Book Reviews
Qurratulain Hyder. Kar-e-JahaN Daraz Hai. Bombay: Fann Aur Fankar, Vol. I, 1977,480 pp. , Rs. 50/-, Vol. II, 1979, 360 pp., Rs. 40/-.
Urdu literature, particularly in India, has been moribund for some time. A few good short stories, a handful of outstanding poems, some good ghazals, that is all that can be said to have been gifted to us by our Urdu writers in the past few years. As for novels, it has been a long time since any Urdu writer produced a sustained narrative of enough power to excite our imagination and feelings. Judging for myself, the last time I felt genuinely excited about an Urdu novel was more than ten years ago when I read Qazi Abdussattar*s Sab-gazlda ("Night-bitten"). Now comes Ms. Hyder's Kar-e-JahSN Daraz Hal("The Task in the World is Endless"), its title taken from a line by Iqbal. Profound, yet beguilingly accessible, this book is breathtaking in its scope, its diversity of narrative voices, and its layers of references. From the first page it snares you in its web of history and memory, fact and fiction, and lets you go only at the end. Projected as a trilogy, only two volumes have as yet come out. When, through the kindness of a friend, I got hold of the first volume I read it in two days, stopping only when sleep and hunger compelled me to. The same thing happened when the second volume arrived. Now I eagerly await the third.

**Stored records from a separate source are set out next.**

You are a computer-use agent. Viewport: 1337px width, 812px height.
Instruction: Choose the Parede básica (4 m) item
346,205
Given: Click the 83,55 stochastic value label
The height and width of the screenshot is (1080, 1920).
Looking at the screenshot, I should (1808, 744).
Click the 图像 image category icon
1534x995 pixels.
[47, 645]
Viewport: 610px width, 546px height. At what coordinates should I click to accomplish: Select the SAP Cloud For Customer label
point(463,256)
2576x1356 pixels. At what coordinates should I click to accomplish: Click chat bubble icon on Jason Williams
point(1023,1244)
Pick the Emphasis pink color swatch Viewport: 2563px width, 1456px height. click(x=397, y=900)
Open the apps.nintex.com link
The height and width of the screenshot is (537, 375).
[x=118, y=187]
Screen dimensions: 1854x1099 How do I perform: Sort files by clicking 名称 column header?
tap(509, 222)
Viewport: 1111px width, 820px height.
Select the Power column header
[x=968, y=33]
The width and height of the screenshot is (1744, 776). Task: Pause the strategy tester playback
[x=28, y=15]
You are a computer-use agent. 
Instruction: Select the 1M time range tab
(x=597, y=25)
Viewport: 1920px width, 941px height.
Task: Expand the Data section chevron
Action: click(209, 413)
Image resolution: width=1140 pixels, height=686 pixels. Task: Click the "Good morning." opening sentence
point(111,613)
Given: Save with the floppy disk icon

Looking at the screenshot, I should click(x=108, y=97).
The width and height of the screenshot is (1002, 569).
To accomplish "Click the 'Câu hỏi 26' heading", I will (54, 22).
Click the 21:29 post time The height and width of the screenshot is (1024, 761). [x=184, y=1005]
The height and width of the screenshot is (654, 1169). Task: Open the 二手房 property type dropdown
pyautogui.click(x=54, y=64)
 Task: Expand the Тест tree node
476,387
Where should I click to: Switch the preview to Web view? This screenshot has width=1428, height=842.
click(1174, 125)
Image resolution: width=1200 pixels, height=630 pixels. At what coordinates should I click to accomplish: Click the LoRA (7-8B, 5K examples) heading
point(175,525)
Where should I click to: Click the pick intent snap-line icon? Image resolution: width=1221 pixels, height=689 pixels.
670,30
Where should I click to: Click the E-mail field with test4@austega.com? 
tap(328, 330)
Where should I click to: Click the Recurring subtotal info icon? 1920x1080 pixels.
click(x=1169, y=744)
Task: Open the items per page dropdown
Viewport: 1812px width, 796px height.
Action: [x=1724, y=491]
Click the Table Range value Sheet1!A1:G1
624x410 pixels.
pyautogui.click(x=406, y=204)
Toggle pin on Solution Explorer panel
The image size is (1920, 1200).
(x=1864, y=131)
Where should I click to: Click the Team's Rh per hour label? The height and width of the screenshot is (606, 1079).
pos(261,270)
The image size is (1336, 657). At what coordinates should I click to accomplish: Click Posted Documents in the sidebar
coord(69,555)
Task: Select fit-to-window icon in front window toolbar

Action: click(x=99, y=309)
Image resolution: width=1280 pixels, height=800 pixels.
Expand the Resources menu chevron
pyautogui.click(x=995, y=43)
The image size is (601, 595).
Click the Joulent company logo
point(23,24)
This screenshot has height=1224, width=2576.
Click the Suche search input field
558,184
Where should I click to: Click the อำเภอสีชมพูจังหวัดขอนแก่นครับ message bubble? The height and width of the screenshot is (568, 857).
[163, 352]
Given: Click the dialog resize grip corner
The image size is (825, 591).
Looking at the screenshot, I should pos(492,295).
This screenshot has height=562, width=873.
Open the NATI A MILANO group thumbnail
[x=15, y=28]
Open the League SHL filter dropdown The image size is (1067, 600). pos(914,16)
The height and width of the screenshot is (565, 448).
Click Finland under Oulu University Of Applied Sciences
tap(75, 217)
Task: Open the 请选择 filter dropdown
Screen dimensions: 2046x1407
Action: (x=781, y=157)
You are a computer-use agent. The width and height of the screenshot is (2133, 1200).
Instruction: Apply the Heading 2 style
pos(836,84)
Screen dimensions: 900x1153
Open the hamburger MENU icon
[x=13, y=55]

What is this book about? The author calls it a "biographical novel." To the extent that the people we meet are those who are essential to the genetic-cultural formation of the author and are thus related to each other mostly through her, this book is also autobiographical. It is a history of her family, too, for it begins in the 12th century and continues to the present. In the flowering of that particular family, however, there is also revealed to our riveted gaze the formation of that more general cultural identity, the Indian Muslim. It is the story of two families of the Syeds of Nahtor and Morad-abad, but it describes the emotional bonds, the social dilemmas, the epiphanies of self-awareness, and the myriad marvels of human relationships which we too would recognize in our lives if we had the author's talent and imagination. As it is, we do exactly that as we read her book, and feel the richer for it. We also see the recent history of the subcontinent in a new light. Her father was a highly respected and original writer in Urdu, as was her mother. Both of them led a very active public life, of deeds as well as of letters. Their lives were touched by all the major events of this century in India, just as they themselves touched the lives of so many people—big and small, high and low-- during that period. By writing about her parents, Ms. Hyder brings to life in these pages so many others that we may have forgotten.